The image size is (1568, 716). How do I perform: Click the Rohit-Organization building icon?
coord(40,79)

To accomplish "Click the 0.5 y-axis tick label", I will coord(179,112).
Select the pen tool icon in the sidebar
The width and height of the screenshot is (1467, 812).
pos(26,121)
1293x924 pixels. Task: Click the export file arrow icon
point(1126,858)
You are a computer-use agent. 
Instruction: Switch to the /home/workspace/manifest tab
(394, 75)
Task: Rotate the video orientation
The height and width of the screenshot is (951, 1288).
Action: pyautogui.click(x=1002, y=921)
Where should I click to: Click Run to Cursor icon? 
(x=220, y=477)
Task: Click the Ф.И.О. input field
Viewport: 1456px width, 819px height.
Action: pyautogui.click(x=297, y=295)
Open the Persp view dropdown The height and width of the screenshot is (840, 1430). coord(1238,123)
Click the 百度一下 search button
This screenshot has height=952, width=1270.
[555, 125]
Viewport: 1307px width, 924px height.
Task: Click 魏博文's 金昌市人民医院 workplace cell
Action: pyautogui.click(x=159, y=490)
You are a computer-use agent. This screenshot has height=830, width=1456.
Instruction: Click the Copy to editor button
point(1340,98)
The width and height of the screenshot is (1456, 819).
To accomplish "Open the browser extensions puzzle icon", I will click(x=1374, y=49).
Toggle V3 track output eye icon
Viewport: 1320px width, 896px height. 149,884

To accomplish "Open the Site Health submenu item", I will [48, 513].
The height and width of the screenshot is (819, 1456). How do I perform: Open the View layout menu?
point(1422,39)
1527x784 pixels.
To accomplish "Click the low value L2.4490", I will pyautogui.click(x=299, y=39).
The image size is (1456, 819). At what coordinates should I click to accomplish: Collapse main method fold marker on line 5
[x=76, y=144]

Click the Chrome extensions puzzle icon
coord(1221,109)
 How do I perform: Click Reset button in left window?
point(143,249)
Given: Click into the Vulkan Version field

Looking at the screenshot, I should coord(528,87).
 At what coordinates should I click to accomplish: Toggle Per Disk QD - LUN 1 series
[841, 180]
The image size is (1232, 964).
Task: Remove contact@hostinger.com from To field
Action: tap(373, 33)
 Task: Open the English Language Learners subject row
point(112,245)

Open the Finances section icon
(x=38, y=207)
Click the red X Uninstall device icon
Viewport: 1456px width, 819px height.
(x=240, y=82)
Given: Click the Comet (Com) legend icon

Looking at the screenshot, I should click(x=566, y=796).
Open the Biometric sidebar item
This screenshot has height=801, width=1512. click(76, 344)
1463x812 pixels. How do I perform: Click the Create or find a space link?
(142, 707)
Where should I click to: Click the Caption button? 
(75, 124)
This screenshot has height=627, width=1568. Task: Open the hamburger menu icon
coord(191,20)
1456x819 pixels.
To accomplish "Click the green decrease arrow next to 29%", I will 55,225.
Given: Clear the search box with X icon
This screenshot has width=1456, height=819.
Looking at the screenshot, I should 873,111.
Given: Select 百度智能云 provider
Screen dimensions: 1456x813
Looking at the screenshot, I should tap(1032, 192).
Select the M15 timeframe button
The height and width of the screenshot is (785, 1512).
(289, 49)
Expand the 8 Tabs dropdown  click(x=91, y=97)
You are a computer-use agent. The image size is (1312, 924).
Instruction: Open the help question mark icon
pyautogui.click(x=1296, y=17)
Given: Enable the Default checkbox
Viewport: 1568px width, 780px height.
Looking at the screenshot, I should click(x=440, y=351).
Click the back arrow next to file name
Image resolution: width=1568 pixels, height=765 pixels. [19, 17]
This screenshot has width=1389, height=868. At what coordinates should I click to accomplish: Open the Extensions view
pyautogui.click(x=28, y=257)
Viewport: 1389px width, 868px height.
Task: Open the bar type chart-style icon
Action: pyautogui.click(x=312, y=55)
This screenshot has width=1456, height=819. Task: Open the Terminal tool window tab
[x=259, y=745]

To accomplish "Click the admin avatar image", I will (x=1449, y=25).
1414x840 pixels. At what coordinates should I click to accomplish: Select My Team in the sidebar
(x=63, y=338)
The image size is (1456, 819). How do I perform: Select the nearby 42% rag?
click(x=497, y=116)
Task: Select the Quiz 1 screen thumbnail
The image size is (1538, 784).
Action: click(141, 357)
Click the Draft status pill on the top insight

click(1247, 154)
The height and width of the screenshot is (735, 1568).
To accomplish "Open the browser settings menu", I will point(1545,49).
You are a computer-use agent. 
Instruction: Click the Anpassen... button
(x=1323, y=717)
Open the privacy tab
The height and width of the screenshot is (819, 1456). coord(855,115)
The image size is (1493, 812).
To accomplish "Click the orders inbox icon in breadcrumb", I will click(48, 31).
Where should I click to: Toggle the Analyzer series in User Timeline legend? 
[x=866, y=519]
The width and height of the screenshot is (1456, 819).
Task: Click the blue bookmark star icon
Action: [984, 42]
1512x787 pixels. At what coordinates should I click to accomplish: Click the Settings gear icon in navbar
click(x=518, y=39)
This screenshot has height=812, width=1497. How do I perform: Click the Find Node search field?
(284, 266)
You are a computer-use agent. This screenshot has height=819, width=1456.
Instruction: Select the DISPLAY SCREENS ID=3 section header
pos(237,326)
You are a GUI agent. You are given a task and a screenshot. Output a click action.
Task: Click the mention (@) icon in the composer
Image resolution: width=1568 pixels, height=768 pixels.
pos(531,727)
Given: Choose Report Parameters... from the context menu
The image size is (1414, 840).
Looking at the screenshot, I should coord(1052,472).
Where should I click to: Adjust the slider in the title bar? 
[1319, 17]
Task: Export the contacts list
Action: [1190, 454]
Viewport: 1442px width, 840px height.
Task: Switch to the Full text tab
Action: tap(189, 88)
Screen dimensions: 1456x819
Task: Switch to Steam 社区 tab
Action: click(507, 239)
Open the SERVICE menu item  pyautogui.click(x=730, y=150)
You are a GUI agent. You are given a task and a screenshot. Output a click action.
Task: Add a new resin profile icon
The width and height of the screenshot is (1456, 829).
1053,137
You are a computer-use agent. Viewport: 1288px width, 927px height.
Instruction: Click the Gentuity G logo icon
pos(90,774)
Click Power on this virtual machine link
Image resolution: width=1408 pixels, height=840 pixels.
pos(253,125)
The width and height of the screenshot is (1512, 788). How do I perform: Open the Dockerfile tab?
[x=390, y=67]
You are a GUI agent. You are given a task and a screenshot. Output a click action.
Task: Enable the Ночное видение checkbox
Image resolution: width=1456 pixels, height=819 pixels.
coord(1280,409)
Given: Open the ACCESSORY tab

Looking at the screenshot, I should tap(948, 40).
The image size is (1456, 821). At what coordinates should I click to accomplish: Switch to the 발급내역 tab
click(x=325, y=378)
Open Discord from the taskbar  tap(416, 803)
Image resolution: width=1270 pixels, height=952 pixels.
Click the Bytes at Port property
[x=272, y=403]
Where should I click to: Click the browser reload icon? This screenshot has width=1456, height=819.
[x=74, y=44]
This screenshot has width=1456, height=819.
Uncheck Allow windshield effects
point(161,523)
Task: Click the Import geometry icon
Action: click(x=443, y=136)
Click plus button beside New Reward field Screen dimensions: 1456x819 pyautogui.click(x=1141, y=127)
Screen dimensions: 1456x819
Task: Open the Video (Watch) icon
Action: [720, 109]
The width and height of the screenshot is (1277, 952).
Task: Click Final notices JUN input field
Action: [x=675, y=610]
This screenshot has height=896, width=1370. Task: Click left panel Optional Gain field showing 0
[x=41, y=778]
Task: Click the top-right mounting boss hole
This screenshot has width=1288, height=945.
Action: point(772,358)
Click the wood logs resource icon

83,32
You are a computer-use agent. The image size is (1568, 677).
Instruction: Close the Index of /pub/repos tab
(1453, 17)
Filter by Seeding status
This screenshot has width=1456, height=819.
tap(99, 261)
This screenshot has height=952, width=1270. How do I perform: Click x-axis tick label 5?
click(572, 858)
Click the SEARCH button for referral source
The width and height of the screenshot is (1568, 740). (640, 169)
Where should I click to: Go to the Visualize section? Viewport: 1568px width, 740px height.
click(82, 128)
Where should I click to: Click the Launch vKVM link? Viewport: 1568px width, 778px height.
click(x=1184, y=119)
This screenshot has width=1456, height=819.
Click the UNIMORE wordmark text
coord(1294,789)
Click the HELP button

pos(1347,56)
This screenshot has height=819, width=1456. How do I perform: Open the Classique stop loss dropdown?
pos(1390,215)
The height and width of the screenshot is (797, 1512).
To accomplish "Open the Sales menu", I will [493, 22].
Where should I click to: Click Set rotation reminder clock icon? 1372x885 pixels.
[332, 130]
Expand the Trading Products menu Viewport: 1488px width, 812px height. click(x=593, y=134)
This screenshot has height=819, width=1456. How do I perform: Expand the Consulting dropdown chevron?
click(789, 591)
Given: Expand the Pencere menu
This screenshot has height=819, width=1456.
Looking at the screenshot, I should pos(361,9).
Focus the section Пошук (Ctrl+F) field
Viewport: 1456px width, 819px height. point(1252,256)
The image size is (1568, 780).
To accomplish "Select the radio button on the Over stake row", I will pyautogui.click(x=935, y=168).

■ ■ ■

Required action: Look through the lines above and collect those with the word "computer".

Your response:
You are a computer-use agent. 
You are a computer-use agent. This screenshot has height=830, width=1456.
You are a computer-use agent. The image size is (1312, 924).
You are a computer-use agent. 
You are a computer-use agent. This screenshot has height=819, width=1456.
You are a computer-use agent. Viewport: 1288px width, 927px height.
You are a computer-use agent. The image size is (1568, 677).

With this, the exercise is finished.